About this exercise:
Your response should consist of the lines below, printed exactly.
==== Dataset excerpts ====
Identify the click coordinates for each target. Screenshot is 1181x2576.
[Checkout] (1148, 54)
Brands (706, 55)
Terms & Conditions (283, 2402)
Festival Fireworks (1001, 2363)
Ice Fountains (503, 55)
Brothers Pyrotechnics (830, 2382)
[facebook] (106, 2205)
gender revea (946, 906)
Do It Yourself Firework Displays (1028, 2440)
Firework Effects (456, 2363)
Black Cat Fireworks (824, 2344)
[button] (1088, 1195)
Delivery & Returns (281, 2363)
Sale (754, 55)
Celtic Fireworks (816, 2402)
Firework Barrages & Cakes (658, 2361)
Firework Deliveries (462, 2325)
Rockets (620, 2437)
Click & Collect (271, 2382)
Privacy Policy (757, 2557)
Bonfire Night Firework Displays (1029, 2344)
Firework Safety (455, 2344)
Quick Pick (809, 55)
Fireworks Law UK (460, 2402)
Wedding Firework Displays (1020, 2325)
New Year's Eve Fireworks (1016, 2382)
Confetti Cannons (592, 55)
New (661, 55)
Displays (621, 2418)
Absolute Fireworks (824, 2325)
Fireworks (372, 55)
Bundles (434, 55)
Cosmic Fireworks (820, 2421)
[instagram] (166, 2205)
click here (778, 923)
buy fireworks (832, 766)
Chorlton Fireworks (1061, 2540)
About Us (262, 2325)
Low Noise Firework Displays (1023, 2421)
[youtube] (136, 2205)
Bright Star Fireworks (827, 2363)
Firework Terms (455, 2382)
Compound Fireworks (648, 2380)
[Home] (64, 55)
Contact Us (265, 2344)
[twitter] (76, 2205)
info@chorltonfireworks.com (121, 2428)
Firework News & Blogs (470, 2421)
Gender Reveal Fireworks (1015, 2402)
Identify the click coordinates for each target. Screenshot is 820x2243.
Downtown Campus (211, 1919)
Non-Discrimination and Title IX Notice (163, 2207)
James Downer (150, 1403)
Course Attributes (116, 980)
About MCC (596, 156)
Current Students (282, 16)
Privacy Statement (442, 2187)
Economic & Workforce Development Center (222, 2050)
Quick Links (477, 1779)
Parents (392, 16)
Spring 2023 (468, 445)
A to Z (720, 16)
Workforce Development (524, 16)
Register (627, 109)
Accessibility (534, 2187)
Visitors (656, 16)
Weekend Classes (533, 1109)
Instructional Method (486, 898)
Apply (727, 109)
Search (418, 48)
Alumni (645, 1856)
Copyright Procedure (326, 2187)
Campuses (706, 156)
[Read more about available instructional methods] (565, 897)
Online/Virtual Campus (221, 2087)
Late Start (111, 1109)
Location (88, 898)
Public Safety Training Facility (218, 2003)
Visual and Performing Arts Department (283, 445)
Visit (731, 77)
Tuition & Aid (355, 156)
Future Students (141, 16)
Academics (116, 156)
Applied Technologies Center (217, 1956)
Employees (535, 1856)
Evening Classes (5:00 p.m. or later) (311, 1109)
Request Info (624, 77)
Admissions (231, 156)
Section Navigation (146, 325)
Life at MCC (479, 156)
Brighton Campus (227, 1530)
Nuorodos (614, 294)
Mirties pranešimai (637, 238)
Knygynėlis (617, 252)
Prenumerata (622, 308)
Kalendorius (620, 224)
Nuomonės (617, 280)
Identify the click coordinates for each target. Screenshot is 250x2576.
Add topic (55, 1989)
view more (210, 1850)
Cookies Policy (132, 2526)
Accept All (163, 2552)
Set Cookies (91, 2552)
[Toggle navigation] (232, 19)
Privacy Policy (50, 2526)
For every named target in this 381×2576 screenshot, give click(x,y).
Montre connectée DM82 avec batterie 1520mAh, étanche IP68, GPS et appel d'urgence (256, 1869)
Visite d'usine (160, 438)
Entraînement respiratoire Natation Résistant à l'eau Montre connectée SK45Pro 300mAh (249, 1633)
====
Answer to the exercise:
Identify the click coordinates for each target. Screenshot is 1181x2576.
[Checkout] (1148, 54)
Brands (706, 55)
Terms & Conditions (283, 2402)
Festival Fireworks (1001, 2363)
Ice Fountains (503, 55)
Brothers Pyrotechnics (830, 2382)
[facebook] (106, 2205)
gender revea (946, 906)
Do It Yourself Firework Displays (1028, 2440)
Firework Effects (456, 2363)
Black Cat Fireworks (824, 2344)
[button] (1088, 1195)
Delivery & Returns (281, 2363)
Sale (754, 55)
Celtic Fireworks (816, 2402)
Firework Barrages & Cakes (658, 2361)
Firework Deliveries (462, 2325)
Rockets (620, 2437)
Click & Collect (271, 2382)
Privacy Policy (757, 2557)
Bonfire Night Firework Displays (1029, 2344)
Firework Safety (455, 2344)
Quick Pick (809, 55)
Fireworks Law UK (460, 2402)
Wedding Firework Displays (1020, 2325)
New Year's Eve Fireworks (1016, 2382)
Confetti Cannons (592, 55)
New (661, 55)
Displays (621, 2418)
Absolute Fireworks (824, 2325)
Fireworks (372, 55)
Bundles (434, 55)
Cosmic Fireworks (820, 2421)
[instagram] (166, 2205)
click here (778, 923)
buy fireworks (832, 766)
Chorlton Fireworks (1061, 2540)
About Us (262, 2325)
Low Noise Firework Displays (1023, 2421)
[youtube] (136, 2205)
Bright Star Fireworks (827, 2363)
Firework Terms (455, 2382)
Compound Fireworks (648, 2380)
[Home] (64, 55)
Contact Us (265, 2344)
[twitter] (76, 2205)
info@chorltonfireworks.com (121, 2428)
Firework News & Blogs (470, 2421)
Gender Reveal Fireworks (1015, 2402)
Identify the click coordinates for each target. Screenshot is 820x2243.
Downtown Campus (211, 1919)
Non-Discrimination and Title IX Notice (163, 2207)
James Downer (150, 1403)
Course Attributes (116, 980)
About MCC (596, 156)
Current Students (282, 16)
Privacy Statement (442, 2187)
Economic & Workforce Development Center (222, 2050)
Quick Links (477, 1779)
Parents (392, 16)
Spring 2023 (468, 445)
A to Z (720, 16)
Workforce Development (524, 16)
Register (627, 109)
Accessibility (534, 2187)
Visitors (656, 16)
Weekend Classes (533, 1109)
Instructional Method (486, 898)
Apply (727, 109)
Search (418, 48)
Alumni (645, 1856)
Copyright Procedure (326, 2187)
Campuses (706, 156)
[Read more about available instructional methods] (565, 897)
Online/Virtual Campus (221, 2087)
Late Start (111, 1109)
Location (88, 898)
Public Safety Training Facility (218, 2003)
Visual and Performing Arts Department (283, 445)
Visit (731, 77)
Tuition & Aid (355, 156)
Future Students (141, 16)
Academics (116, 156)
Applied Technologies Center (217, 1956)
Employees (535, 1856)
Evening Classes (5:00 p.m. or later) (311, 1109)
Request Info (624, 77)
Admissions (231, 156)
Section Navigation (146, 325)
Life at MCC (479, 156)
Brighton Campus (227, 1530)
Nuorodos (614, 294)
Mirties pranešimai (637, 238)
Knygynėlis (617, 252)
Prenumerata (622, 308)
Kalendorius (620, 224)
Nuomonės (617, 280)
Identify the click coordinates for each target. Screenshot is 250x2576.
Add topic (55, 1989)
view more (210, 1850)
Cookies Policy (132, 2526)
Accept All (163, 2552)
Set Cookies (91, 2552)
[Toggle navigation] (232, 19)
Privacy Policy (50, 2526)
For every named target in this 381×2576 screenshot, give click(x,y).
Montre connectée DM82 avec batterie 1520mAh, étanche IP68, GPS et appel d'urgence (256, 1869)
Visite d'usine (160, 438)
Entraînement respiratoire Natation Résistant à l'eau Montre connectée SK45Pro 300mAh (249, 1633)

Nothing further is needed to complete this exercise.